Seguiamo alcune riflessioni sulla liturgia proposte da Enzo Bianchi e da Christian Albini. Il primo ricorda come “La liturgia che dovrebbe essere luogo di comunione è diventata luogo di conflitto nella chiesa. (…)
In quasi tutte le comunità cattoliche l’eucarestia è celebrata quotidianamente. Nei giorni feriali poche persone vi partecipano: sovente sono donne e anziane – anche loro sempre di meno – pochi gli uomini, praticamente assenti i giovani. Qualcuno potrà lamentarsi che vengono celebrate in modo troppo quotidiano, che manca la ricchezza del canto o della festa, che sono prive di una bellezza capace di meravigliare, che non si impongono e non richiamano spettatori... Eppure, se celebrate seriamente e con consapevolezza, saranno “umili” eucaristie ma sempre con la verità di “cene del Signore”. Il criterio per giudicarle non è la loro capacità di “fascino”, bensì se fanno risuonare per quanti vi partecipano l’“evangelo”, la buona notizia della morte e risurrezione di Gesù Cristo, se sono fonte di fiducia per la vita, fonte di speranza per il futuro, fonte di amore fraterno nella vita di famiglia e negli incontri, nel tessuto sociale dove i cristiani sono collocati, vivendo e lavorando con gli altri uomini. Sì, questa è la vera domanda che ci dobbiamo porre davanti all’eucaristia: la sua celebrazione determina qualcosa nella nostra vita, cambia i nostri pensieri e i nostri atteggiamenti sempre tentati dalla mondanità, converte le nostre vite?

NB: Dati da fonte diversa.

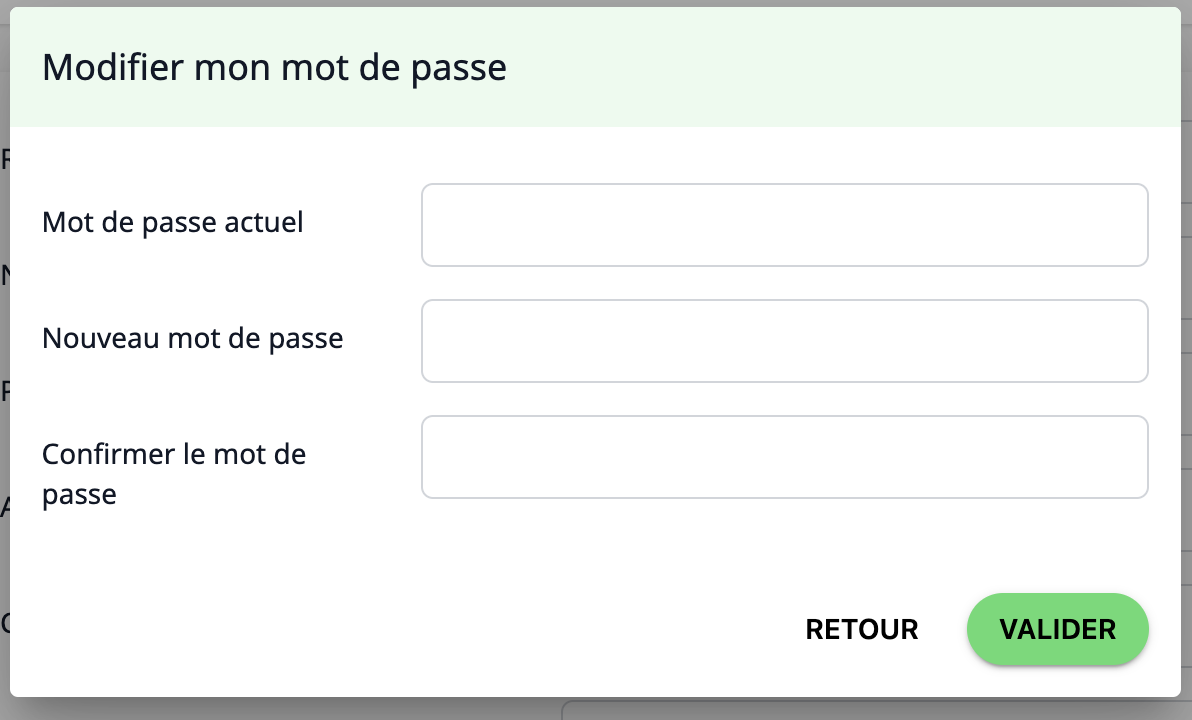Click the "Mot de passe actuel" label text

(173, 222)
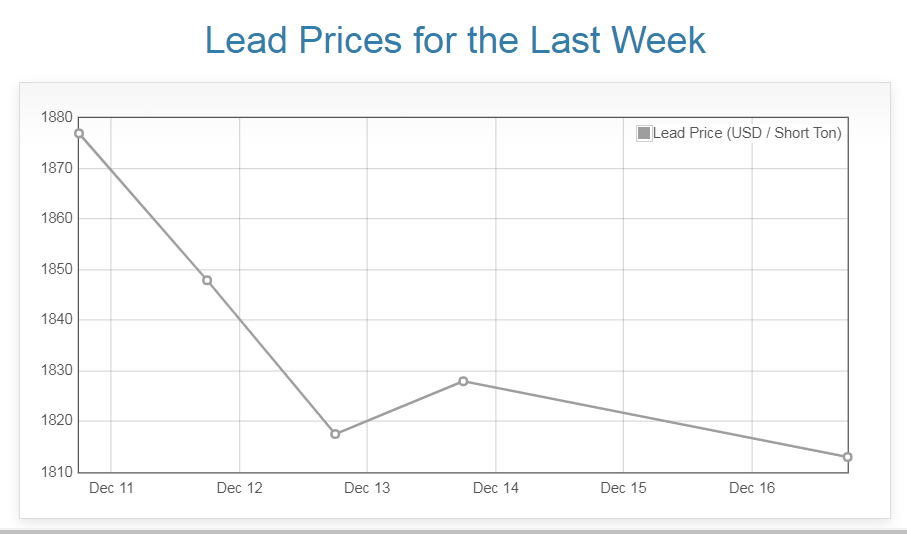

È certamente molto importante, anzi decisivo, interessarsi sul “come” l’eucaristia è celebrata, ma non dobbiamo mai dimenticare che tutto ciò che noi predisponiamo o operiamo per la celebrazione può avere un solo fine: immergerci nella dinamica del mistero pasquale, quell’evento che Gesù ha raccontato con parole e gesti sul pane e sul vino. Ricordiamoci allora che partecipare all’eucarestia è innanzitutto accogliere l’invito alla “tavola del Signore” (1Cor 10,21): è il Signore vivente che invita noi, poveri e peccatori bisognosi della sua misericordia, malati assetati di guarigione, affaticati e stanchi in cerca di riposo, umiliati e ultimi che anelano a essere riconosciuti e accettati senza doverlo meritare... Tutti diciamo: “Signore, non sono degno...”. Così il pane è dato a tutti, icona della condivisione, ispirazione e comando di condivisione di tutti i frutti della terra e del lavoro umano, affinché non ci siano bisognosi nella comunità in cui si vive (cf. At 4,32).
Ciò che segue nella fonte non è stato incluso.